▶ _DIRECTIONS_:
Report the number of lines in the records below that hold "accomplish", and leave out everything else.

▶ _STORED DATA_:
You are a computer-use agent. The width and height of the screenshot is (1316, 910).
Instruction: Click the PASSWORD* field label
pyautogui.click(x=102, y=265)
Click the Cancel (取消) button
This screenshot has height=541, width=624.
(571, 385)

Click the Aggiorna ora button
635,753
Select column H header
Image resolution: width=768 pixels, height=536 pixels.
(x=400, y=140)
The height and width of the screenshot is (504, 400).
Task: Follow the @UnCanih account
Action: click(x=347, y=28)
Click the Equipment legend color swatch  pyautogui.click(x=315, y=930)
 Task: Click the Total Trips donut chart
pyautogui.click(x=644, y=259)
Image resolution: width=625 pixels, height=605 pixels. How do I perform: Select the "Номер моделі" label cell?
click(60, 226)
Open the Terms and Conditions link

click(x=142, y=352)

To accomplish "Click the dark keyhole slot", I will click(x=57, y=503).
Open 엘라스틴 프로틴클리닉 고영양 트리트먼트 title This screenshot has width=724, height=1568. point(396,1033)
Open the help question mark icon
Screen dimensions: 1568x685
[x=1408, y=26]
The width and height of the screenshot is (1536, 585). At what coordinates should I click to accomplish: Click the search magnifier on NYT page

▶ _RESPONSE TO THIS TASK_:
2